Visiting San Francisco last year to mark the fiftieth anniversary of the Summer of Love, the Guardian's Caroline Eden concluded: "The spirit of the Summer of Love does appear to linger in this city. Despite the vast and obvious inequalities - which some say are steadily worsening - San Francisco feels like a flexible and creative city, somewhere that is still capable of opening minds." After spending a week there, I'd agree.
That spirit does indeed linger, literally as well as metaphorically in the scent of weed, which is everywhere - and not just in Haight Ashbury. Cops are largely indifferent, strolling past crowds outside smoke shops making swift use of their latest purchases. Indeed, when I was offered a toke on a joint by a grizzled old hippie at a psych rock show in a converted church down in the Mission District (review to come), it felt like Peak San Francisco, and as though 1967 never ended.
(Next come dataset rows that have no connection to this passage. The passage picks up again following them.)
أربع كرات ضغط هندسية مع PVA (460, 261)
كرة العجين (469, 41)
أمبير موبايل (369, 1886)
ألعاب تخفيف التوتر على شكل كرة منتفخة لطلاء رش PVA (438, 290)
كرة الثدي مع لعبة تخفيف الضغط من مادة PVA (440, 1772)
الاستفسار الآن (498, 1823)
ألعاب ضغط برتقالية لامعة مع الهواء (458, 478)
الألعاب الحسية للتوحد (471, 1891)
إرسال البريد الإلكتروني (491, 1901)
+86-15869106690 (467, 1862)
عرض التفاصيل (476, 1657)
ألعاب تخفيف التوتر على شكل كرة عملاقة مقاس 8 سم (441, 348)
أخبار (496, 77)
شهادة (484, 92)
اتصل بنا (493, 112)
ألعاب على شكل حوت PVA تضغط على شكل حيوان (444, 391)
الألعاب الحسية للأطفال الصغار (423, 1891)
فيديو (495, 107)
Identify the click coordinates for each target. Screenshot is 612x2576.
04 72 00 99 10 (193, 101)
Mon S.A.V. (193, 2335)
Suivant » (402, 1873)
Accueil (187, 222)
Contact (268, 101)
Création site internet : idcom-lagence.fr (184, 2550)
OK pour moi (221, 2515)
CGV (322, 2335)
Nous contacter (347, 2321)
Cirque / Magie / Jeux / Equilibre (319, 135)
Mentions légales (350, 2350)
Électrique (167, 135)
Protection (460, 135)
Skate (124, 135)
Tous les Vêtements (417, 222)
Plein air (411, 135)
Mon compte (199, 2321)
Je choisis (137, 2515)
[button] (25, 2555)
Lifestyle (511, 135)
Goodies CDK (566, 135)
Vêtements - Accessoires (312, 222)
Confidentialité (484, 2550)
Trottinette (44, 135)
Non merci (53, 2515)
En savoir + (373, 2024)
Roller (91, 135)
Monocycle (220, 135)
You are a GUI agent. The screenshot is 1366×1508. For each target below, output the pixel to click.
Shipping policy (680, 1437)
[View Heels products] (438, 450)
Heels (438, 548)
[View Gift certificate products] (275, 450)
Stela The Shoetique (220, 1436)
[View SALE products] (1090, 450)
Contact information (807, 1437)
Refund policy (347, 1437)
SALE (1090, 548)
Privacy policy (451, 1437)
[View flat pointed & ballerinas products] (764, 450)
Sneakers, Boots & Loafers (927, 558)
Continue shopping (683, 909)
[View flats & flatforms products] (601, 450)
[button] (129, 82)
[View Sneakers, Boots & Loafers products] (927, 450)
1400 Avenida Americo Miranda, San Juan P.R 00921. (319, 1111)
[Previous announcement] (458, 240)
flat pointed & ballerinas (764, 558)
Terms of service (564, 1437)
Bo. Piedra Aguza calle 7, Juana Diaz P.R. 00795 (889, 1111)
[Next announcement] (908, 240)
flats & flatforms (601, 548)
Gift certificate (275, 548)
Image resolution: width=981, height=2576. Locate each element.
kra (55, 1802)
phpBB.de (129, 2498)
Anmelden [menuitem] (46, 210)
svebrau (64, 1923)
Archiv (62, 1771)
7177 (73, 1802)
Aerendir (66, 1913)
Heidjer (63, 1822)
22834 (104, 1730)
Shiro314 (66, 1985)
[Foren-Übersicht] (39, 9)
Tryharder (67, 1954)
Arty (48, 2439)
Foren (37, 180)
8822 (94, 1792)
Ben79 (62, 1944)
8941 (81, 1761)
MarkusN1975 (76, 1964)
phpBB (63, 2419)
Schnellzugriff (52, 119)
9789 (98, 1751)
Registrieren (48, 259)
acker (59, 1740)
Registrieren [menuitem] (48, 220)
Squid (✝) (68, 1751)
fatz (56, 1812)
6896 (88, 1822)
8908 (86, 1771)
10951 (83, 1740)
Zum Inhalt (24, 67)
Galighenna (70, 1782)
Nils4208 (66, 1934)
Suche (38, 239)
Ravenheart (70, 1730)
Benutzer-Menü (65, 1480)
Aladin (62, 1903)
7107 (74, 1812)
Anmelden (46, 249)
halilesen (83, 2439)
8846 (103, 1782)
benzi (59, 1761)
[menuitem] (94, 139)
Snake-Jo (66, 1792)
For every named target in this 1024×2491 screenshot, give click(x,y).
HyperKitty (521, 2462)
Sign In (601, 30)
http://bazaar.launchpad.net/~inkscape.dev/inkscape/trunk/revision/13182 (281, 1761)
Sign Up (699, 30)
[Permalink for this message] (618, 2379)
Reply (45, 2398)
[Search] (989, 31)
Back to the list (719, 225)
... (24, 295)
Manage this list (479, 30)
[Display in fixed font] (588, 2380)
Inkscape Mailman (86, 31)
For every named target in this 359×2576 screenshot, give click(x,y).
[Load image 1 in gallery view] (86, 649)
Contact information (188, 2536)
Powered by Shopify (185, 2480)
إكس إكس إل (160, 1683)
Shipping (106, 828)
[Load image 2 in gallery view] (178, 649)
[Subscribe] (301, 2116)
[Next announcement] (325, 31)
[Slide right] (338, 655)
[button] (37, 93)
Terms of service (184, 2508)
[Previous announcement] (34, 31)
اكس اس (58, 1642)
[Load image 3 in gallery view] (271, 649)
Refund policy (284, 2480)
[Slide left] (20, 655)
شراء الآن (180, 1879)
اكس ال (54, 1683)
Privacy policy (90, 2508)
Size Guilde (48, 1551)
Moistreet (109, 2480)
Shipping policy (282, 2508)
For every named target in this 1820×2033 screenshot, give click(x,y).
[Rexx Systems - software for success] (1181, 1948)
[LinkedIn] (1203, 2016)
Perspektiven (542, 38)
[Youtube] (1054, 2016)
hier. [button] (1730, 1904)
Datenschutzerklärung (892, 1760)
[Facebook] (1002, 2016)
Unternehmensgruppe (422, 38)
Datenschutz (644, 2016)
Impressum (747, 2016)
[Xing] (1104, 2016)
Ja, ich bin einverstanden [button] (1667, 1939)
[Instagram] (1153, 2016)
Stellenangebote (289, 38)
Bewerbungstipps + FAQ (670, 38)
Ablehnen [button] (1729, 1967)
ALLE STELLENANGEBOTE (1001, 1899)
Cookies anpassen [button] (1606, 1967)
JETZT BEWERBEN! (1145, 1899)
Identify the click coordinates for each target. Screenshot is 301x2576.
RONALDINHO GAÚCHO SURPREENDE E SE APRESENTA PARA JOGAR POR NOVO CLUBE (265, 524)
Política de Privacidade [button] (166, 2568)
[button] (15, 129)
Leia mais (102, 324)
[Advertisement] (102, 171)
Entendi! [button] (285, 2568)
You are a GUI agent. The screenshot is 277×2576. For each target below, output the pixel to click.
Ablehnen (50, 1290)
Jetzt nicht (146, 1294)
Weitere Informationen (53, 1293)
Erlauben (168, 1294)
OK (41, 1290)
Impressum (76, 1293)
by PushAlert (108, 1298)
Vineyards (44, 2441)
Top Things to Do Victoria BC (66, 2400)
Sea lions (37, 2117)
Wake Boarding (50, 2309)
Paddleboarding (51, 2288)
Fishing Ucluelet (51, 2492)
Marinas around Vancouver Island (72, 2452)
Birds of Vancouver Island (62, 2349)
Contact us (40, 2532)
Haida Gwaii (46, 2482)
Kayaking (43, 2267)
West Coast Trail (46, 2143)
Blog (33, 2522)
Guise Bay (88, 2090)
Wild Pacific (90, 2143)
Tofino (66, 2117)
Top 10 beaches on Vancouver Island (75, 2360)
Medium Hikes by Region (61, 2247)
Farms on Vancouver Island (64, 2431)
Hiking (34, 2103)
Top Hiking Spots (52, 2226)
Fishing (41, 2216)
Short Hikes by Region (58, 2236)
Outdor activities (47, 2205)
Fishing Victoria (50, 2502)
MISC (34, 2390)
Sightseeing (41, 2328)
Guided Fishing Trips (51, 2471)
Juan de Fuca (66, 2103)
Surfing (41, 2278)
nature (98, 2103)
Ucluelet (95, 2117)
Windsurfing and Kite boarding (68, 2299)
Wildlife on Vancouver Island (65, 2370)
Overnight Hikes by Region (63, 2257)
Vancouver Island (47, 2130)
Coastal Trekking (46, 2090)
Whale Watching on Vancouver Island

From a more cynical perspective, though, that's nothing to be celebrated. You could argue that the Summer of Love lives on primarily thanks to the various shops lining Haight Street, which reductively preserve hippie culture in the form of ubiquitous tie-dye prints and trashy knick-knacks. That a movement resolutely opposed to capitalist tendencies should have become so co-opted and commodified is ironic but also, in truth, inevitable. In some ways, the street is arguably as much a tourist destination as the Americanised Blackpool that is Pier 39.
Elsewhere, too, is evidence of "the vast and obvious inequalities" of which Eden writes. She comments on "the alarmingly drug-addled streets of the Tenderloin"; true enough, though I also saw someone shooting up in broad daylight in the middle of the Financial District and, leaving a swanky hotel two blocks from the downtown hub that is Union Square, was offered crack. It was enough to send this liberal leftie into a bit of a spin: permanently on edge, and infuriated at myself for feeling that way.
The very visible prevalence of hard drugs and homelessness underlines the consequences of a wholly inadequate social welfare safety net. In fact, many of those who do have a place to call home find themselves in an increasingly precarious position; in the wake of rising rents due to gentrification and the effects of the ongoing dotcom revolution, eviction is an ever-present threat. Reaching the rather bleak-seeming Ocean Beach out west on a dull afternoon my final full day in the city, I couldn't help but stare out at the Pacific and think of On The Beach, Neil Young's dark rumination on the souring and death of the hippie dream.
And yet, as Eden intimated, that dream isn't totally dead. San Francisco can also boast Golden Gate Park, an enormous green space stretching from Sanyan Street right out to Ocean Beach and home to (for instance) the Garden of Humanitarians and the National AIDS Memorial Grove. The Castro District, in particular, remains a place where LGBTQ identity is not merely tolerated but actively celebrated (something that made the city a perfect choice of location for the IFJP conference that I was there to attend). San Francisco's numerous excellent bookshops - most notably Lawrence Ferlinghetti's famous City Lights on Columbus Avenue, the nearby Beat Museum on Broadway, Dog Eared Books in the Mission District, and Booksmith and the anarchist store Bound Together on Haight - are all helping to keep the city's radical past alive through the enthusiastic dissemination of ideas that challenge neoliberal norms and social mores.
San Francisco's liberal, inclusive tendencies are evident everywhere, even in the posters stuck in corner-shop windows. The city isn't a utopia and is subject to wider social, economic and political forces, but here's hoping that under Trump's presidency it proves to be not an outlier but a guiding light. Hippie idealism may be problematic in many ways, but in the current climate there's still much to be said for its central tenets of peace, love and understanding.